Phylogenetic Analysis of Beta-Lactamases Reveals Distinct Evolutionary Patterns of Chromosomal and Plasmid-Encoded BLs and the Mosaic Role of VIM Linking NDM and IMP

Beta-lactamases (BLs) are a major driver of antibiotic resistance in pathogens like Acinetobacter baumannii, Entero-bacteriaceae and Pseudomonas aeruginosa. This study explores the structural stability, and functional divergence of metallo-beta-lactamases (MBLs) and AmpC through study of protein-protein interaction (PPI) network analysis, phy-logenetic study and identification of conserved domains and motifs. The study also involves analysis of co-evolutionary dynamics of BLs with related genes. PPI analysis identified NagZ as central interacting partner for BLs in P. aeruginosa and Enterobacteriaceae, suggesting its pivotal role in BL expression, and highlighting its probable role as a potential drug target. In contrast, A. baumannii exhibited such a high diversity in protein interactions, that considering a single protein as topmost interacting partner was difficult.
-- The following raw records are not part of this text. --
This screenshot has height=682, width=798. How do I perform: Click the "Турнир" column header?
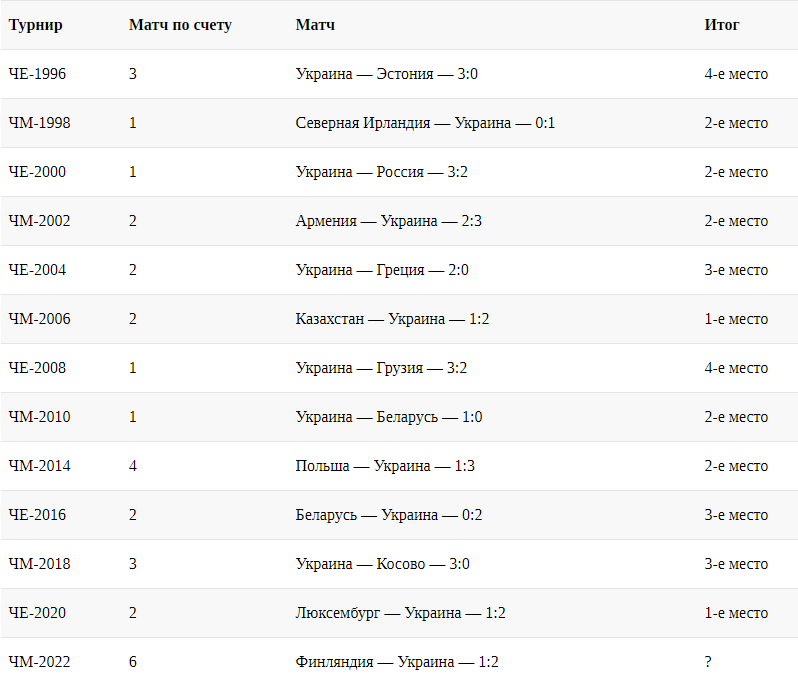35,25

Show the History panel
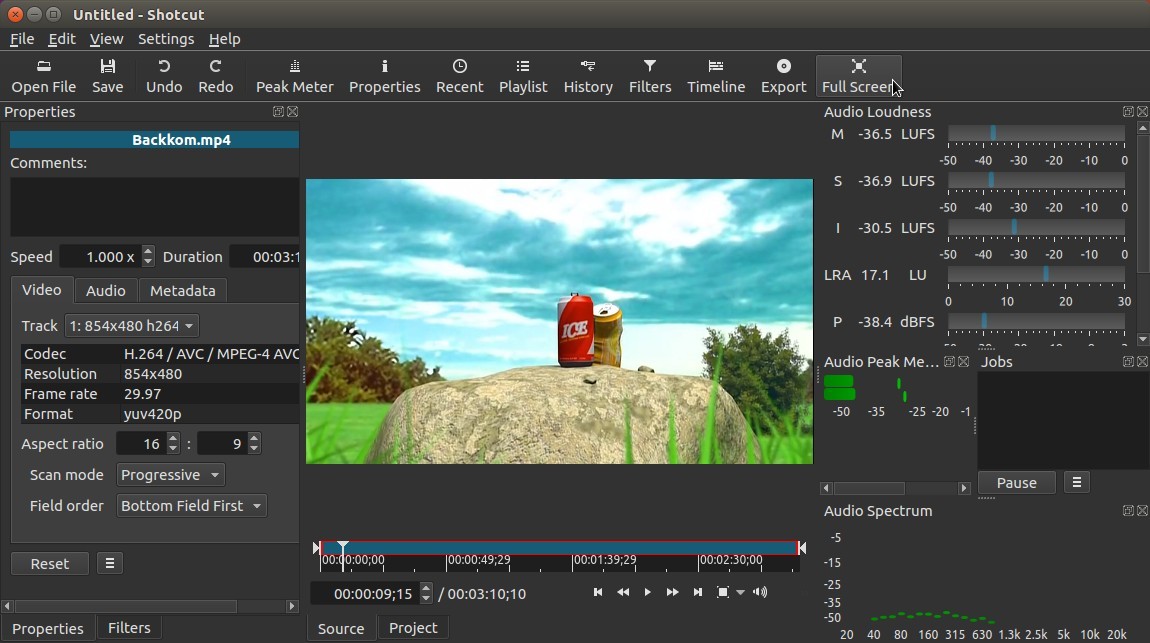(x=588, y=76)
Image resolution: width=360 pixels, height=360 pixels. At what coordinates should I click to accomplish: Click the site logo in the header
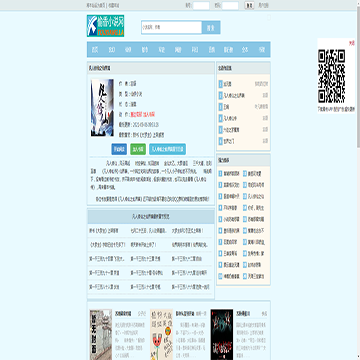pyautogui.click(x=105, y=26)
Phylogenetic analysis revealed strong co-evolutionary trends between functionally-related proteins such as NagZ, AmpC and AmpR. Plasmid-encoded MBLs and related proteins seem to exhibit higher HGT rates between Acinetobacter and Enterobacteriaceae. On the other hand, similar evolutionary patterns for chromosomally-encoded BLs like AmpC and related genes was found in A. baumannii and P. aeruginosa. Analysis of PFAM domains showed that catalytic and substrate binding domains are more conserved than accessory ones. Few domains were found to be conserved across all MBLs and thus carry the potential drug targets. Finally, inter-BL analysis revealed that VIM acts as an evolutionary link by acting like a mosaic between IMP and NDM as supported by intermediate GC content, shared sequence features, and functional domains.